Joyce A. O’Shaughnessy, MD: Yes, that’s right.
Andrew D. Seidman, MD: It may be the taxane or more likely it would have a taxane in the early-stage setting. And they may have had a CDK [cyclin-dependent kinase] 4/6 inhibitor. They don’t have to have had it. So, this kind of fits with our earlier discussion about when you need to make that transition from the world of endocrine therapy for your ER [estrogen receptor]-positive, HER2-negative breast cancer, where do you go? We go to capecitabine. But this might offer another attractive option.

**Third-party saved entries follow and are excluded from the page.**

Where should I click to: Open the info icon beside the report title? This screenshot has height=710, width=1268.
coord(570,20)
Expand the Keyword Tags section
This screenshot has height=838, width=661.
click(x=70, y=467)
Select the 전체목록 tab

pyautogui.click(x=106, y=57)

Joyce A. O’Shaughnessy, MD: It will be interesting. It may be a little reminiscent potentially, depending on how good the PFS is, how much better it is. Of the CDKs, we were initially a little reluctant to give everyone a drug that caused some myelosuppression, etc. But now with the incredible improvement in the PFS and the very good tolerability, it’s a standard of care. So, it will be interesting to think about whether an oral doublet may be not for everybody, of course, but those with a little bit more disease, more symptoms, it becomes the standard of care.
Andrew D. Seidman, MD: So, Joyce, in your JCO [Journal of Clinical Oncology] paper in 2002 where docetaxel/capecitabine became a new consideration, part of the motivation I think for doing that was this preclinical synergy, taxanes upregulating thymidylate synthase, perhaps making the cells more sensitive to capecitabine, etc. We do have some preclinical data with tesetaxel also that I think show the same potential.
Joyce A. O’Shaughnessy, MD: Yes, the same synergy between the 2, really impressive preclinical models where you get some improvement with the single agents. You put the 2 together and the curves just go right down the ground basically, looks very, very synergistic preclinically. I’m also thinking, of course I’ve been long interested in the docetaxel/capecitabine combination. I was gratified to see the results from the adjuvant MINDACT trial that Fatima Cardoso presented within the last year, looking at a randomization of an anthracycline/taxane-based adjuvant therapy versus docetaxel/capecitabine in the MINDACT trial.
It was about 1350 patients who were randomized. It was a secondary question in the MINDACT trial, and at least in that trial there wasn’t a difference in terms of getting that anthracycline in there. And that was a mixed group of patients, mostly ER-positive. There were some triple-negatives in there. Now, we know that that’s not always the case. The ABC trials showed that the triple-negative breast cancer patients or ER-positives with 4 or more positive nodes that the anthracycline did make a difference. But for node-negative ER-positive or 1 to 3 node-positive breast cancer patients who need chemotherapy, which increasingly is a smaller group, it’s interesting to see that docetaxel/capecitabine. So, you wonder about an all-oral regimen as a possible use for this tesetaxel/capecitabine combination, if indeed it’s a positive trial in the metastatic setting.